### Document
·····

Evoking the field confinement at the metal/dielectric interface in plasmonic structures has recently attracted attention for the development of plasmonic force switches and tweezers for particle trapping/manipulating [20,28–36]. Moreover, optical tweezers based on the plasmonic ring resonator have been proposed recently, using gold [37]. Moreover, graphene has received significant attention as an alternative for gold, resulting in the development of tunable plasmonic structures for various applications like force switches [32,33], bandpass filters and tweezers [38–40]. As compared to Si waveguides, a graphene waveguide in addition to the capability of handling higher field intensity, lower loss, higher thermal conductivity, benefit from electrostatically tunable surface conductivity that can make them capable of supporting and guiding plasmonic waves in the THz and mid-infrared frequencies. Their plasmonic properties have made them attractive to applications such as lab-on-a-chip optophoresis for particles and nanoparticles manipulation [41,42].

·····

### Data entries
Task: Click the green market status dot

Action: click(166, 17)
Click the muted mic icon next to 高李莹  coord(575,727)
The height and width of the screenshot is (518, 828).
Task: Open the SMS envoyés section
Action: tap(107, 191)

·····

### Problems to solve
1/ In the passage on plasmonic tweezers, which metal was used in the recently proposed optical tweezers based on the plasmonic ring resonator?
2/ Rewrite every line of the records as a numbered list, leaving out the blank lines.

### Task-by-task answers
1/ Gold.

2/
1. Task: Click the green market status dot
2. Action: click(166, 17)
3. Click the muted mic icon next to 高李莹  coord(575,727)
4. The height and width of the screenshot is (518, 828).
5. Task: Open the SMS envoyés section
6. Action: tap(107, 191)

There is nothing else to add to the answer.